*Consigne:*
Répondez brièvement à ces questions sur le texte consacré à la lutte antidopage.
1. D'après le texte, pourquoi les sportifs et leur entourage connaissent-ils le contenu du passeport biologique ?
2. Quel but la lutte antidopage poursuit-elle plutôt que d'obtenir des « positifs » à tout prix ?
3. Qu'était-il arrivé au coureur cycliste Tyler Hamilton dans la journée précédant le contrôle ?

Mais comme le contenu du passeport biologique s'apparente à des données médicales, les sportifs et leur entourage en ont connaissance.

C’est vrai, et cela nous affaiblit. Mais notre but n’est pas d’avoir des «positifs» à tout prix. Il s'agit plutôt que les sportifs utilisent le moins de produits pour tricher. Comme nous les poussons à utiliser des doses toujours plus faibles, nous allons peut-être, à long terme, atteindre notre objectif.

En aval de vos résultats de laboratoire, un sportif contrôlé positif à un test antidopage n’est pas nécessairement un sportif condamné pour dopage.

Au tribunal, la défense est toujours plus pugnace et élaborée. Ce que nous montrons comme preuve à l'appui de nos analyses doit être publié, contrôlé, revu par les pairs; les mêmes outils doivent être développés dans d’autres laboratoires pour pouvoir comparer les méthodes et les résultats. Ceci dit, c'est déjà comme cela que fonctionne la science… Il nous faut aussi étudier et imaginer un maximum de facteurs confondants. Le coureur cycliste Tyler Hamilton, par exemple, positif au dopage par transfusion homologue, était tombé sur le bitume et avait beaucoup saigné dans la journée avant le contrôle. Lors de son procès, un hématologue nous a affirmé qu’il n’était pas impossible qu’une telle chute puisse créer un artefact faisant croire à un dopage. Nous avons eu beaucoup de peine à expliquer que cela pouvait peut-être théoriquement arriver mais que c'est quelque chose que l'on n’avait jamais vu.

A l'avenir, va-t-on vers une révolution dans le dopage, par exemple avec l’utilisation des cellules-souches?

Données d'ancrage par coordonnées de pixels

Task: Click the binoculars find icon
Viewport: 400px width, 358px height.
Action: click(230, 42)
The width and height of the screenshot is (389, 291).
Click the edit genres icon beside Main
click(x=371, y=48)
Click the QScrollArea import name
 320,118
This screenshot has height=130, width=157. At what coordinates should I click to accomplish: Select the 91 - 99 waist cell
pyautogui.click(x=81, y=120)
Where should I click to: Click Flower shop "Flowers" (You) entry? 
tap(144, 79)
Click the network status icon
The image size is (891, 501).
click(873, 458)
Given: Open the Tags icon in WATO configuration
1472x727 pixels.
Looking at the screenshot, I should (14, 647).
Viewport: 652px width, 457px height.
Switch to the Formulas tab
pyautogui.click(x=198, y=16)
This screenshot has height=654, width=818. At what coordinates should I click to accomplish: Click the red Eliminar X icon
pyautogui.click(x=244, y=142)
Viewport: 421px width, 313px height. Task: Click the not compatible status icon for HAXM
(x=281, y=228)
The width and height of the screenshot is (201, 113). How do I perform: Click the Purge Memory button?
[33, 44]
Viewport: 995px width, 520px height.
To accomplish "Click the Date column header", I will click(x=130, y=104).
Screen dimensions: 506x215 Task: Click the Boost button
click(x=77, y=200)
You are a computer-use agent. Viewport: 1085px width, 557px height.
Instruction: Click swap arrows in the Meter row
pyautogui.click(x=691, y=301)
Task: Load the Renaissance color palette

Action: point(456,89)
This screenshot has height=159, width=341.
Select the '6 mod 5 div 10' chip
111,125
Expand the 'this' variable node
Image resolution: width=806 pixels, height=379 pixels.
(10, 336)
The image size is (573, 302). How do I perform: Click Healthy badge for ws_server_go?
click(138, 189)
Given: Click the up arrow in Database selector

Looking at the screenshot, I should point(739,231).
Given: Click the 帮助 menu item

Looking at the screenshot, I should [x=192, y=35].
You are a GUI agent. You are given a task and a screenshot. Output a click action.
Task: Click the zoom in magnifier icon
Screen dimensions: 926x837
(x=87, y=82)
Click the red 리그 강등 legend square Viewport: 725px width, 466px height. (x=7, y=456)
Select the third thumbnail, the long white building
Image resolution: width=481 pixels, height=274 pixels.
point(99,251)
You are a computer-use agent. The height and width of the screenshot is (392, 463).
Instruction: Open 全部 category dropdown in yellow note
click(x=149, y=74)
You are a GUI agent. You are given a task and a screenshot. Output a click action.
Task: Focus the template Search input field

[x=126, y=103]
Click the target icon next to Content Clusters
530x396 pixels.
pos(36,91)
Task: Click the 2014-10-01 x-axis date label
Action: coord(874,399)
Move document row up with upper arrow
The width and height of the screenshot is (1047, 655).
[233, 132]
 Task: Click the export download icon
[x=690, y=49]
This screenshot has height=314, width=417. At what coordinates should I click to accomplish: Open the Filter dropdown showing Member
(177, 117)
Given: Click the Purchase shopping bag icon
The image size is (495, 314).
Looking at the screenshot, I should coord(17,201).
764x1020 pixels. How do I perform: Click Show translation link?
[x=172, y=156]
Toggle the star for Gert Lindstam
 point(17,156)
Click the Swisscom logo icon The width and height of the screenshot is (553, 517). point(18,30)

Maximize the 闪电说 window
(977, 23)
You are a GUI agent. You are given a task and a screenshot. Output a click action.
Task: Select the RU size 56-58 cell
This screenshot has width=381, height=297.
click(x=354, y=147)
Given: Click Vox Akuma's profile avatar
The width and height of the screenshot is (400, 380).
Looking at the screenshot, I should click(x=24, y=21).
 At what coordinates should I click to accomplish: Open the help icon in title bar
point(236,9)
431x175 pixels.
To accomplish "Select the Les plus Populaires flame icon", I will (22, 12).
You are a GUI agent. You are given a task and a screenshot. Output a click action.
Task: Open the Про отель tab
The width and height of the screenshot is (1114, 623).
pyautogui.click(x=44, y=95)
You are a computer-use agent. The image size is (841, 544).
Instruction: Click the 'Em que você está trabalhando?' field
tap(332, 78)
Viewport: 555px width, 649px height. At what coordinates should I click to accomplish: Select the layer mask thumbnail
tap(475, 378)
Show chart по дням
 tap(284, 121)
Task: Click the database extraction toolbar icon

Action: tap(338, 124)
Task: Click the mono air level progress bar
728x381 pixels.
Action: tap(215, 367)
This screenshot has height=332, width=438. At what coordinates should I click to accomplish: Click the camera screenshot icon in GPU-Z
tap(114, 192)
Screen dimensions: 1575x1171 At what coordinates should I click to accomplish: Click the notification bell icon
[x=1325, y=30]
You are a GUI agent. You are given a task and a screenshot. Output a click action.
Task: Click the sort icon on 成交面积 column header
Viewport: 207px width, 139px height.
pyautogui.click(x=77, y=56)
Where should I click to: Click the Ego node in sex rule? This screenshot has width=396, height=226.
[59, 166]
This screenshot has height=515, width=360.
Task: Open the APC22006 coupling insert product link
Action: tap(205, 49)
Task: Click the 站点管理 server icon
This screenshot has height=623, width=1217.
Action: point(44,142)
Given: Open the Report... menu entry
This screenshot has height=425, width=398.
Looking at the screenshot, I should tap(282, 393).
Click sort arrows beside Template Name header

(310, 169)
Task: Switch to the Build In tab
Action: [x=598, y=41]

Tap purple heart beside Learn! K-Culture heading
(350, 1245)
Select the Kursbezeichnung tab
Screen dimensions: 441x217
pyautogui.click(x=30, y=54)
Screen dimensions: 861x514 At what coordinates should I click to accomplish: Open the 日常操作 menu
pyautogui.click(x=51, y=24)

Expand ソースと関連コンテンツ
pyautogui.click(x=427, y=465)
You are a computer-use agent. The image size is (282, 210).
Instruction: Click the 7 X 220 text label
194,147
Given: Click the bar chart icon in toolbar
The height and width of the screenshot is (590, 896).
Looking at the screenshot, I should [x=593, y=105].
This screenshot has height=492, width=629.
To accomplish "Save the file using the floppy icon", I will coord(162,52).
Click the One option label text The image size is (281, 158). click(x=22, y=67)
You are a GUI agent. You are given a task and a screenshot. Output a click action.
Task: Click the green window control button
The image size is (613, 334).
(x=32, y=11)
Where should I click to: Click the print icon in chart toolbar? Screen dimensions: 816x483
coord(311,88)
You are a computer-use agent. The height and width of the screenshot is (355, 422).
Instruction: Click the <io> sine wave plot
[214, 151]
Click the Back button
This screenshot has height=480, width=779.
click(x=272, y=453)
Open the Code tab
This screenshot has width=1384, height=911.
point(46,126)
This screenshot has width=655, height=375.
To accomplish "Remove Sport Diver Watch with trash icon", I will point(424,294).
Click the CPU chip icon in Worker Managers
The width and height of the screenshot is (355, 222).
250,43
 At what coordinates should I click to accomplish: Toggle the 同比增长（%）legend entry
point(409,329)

*Réponse:*
1. Parce que ce contenu s'apparente à des données médicales.
2. Faire en sorte que les sportifs utilisent le moins de produits possible pour tricher.
3. Il était tombé sur le bitume et avait beaucoup saigné.